--- Exercise description ---
From the entries below, give the number of lines where the word "Collection" occurs, and nothing else.

_ _ _ _

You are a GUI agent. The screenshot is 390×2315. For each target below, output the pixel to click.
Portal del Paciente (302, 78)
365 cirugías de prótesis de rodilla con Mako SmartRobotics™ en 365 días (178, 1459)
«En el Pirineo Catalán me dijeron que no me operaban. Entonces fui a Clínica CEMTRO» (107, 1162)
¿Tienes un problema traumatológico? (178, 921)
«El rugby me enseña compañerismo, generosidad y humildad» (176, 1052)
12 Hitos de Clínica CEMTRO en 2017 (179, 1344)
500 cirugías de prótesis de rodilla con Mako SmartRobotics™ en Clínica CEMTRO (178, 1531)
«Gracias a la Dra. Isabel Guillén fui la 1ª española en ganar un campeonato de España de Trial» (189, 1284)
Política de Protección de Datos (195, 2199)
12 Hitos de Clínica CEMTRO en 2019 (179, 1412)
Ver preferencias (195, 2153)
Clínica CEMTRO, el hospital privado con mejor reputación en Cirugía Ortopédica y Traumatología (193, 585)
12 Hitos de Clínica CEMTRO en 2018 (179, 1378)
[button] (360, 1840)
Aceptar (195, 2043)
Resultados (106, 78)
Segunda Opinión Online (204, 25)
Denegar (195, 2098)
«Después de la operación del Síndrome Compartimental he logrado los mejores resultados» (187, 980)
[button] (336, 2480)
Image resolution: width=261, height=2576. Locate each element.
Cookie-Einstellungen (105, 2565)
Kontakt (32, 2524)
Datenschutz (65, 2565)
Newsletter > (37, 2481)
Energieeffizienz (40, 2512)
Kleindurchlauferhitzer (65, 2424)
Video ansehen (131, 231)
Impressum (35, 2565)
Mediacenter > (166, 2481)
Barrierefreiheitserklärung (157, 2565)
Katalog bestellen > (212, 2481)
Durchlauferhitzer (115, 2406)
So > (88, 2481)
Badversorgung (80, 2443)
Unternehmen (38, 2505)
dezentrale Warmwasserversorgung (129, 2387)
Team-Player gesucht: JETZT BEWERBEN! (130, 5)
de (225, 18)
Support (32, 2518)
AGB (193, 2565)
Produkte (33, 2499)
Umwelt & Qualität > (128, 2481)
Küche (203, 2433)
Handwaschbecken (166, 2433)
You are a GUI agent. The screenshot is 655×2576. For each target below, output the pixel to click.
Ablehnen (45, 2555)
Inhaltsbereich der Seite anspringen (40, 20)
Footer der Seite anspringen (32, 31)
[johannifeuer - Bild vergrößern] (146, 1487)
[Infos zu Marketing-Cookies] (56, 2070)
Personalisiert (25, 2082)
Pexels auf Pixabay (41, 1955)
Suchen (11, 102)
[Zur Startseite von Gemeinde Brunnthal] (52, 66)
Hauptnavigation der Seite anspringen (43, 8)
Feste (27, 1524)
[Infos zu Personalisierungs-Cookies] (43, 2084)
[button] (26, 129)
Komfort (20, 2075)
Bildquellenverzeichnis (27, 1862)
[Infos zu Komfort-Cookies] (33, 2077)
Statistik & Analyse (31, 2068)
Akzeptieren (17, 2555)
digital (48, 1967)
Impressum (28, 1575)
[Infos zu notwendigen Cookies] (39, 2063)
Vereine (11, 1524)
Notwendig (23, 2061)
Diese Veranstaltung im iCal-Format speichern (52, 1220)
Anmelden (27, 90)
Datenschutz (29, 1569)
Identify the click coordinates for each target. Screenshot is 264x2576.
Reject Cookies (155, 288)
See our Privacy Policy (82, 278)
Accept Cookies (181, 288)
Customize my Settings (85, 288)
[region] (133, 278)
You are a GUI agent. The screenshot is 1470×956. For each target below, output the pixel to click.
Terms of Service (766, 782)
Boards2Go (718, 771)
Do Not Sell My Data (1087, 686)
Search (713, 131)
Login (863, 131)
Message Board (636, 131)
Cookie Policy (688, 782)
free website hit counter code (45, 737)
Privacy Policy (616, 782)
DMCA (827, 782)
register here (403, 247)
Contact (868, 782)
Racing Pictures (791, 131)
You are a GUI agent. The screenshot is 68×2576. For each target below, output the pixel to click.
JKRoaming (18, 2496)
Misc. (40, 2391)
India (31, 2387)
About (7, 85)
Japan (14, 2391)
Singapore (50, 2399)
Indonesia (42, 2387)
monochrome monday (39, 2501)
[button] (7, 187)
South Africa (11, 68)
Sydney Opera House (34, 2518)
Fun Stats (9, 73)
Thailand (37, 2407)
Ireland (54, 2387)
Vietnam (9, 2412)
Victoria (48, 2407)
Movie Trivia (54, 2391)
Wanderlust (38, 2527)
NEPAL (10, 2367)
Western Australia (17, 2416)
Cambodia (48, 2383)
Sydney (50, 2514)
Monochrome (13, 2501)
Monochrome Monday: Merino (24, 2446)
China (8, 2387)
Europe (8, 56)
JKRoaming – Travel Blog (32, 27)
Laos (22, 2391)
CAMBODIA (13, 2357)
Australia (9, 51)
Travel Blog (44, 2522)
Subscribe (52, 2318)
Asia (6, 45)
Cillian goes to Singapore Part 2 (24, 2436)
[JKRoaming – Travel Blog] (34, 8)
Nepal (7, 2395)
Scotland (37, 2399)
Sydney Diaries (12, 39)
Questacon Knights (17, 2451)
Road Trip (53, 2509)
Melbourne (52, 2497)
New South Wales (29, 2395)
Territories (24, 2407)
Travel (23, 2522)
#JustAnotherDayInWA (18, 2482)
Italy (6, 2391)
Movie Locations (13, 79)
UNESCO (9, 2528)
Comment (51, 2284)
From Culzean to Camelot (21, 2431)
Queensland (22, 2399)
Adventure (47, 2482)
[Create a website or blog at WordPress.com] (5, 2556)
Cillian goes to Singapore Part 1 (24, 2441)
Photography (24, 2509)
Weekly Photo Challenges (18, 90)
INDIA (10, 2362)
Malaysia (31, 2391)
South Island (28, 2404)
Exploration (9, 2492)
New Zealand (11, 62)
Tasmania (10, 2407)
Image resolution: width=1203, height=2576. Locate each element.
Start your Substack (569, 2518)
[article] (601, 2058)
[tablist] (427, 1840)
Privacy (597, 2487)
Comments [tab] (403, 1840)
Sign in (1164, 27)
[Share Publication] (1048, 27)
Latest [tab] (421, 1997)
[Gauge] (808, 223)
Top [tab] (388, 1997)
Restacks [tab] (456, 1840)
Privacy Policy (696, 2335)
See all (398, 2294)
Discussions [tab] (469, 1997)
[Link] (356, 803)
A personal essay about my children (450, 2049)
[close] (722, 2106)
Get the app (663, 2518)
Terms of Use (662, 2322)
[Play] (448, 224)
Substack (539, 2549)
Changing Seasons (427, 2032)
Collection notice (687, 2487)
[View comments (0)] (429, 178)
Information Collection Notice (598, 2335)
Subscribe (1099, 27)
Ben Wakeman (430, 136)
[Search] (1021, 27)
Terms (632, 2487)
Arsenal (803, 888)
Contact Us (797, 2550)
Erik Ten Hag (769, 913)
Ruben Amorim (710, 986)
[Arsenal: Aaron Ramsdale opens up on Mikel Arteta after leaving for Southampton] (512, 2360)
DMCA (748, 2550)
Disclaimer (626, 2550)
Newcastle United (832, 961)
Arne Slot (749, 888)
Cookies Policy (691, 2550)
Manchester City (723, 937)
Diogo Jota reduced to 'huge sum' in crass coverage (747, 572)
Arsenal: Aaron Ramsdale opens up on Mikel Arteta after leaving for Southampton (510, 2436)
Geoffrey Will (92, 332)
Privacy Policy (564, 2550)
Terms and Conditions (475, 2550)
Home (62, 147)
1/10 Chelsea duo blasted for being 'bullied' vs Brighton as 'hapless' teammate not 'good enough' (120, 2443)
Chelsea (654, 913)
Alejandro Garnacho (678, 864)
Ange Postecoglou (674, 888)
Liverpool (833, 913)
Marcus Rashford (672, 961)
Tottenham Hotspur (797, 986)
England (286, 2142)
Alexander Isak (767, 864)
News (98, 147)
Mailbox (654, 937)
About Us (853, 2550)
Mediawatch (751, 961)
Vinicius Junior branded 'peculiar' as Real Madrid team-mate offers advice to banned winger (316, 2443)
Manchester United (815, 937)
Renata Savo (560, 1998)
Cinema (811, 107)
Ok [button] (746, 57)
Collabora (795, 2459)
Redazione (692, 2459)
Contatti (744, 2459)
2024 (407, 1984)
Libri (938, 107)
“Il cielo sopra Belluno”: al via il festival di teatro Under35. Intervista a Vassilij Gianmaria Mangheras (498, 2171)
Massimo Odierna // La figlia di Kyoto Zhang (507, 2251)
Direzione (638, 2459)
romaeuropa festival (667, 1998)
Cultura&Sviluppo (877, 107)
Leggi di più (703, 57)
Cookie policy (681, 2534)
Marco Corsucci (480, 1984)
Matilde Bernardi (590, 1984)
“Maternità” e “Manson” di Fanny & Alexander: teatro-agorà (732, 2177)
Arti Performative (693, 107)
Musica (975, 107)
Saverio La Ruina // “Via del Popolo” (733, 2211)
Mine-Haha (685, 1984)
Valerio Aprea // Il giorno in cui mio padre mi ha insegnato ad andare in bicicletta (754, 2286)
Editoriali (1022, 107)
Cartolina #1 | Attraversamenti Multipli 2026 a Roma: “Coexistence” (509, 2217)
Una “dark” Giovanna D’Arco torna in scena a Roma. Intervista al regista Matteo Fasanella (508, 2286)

_ _ _ _

--- Response area ---
2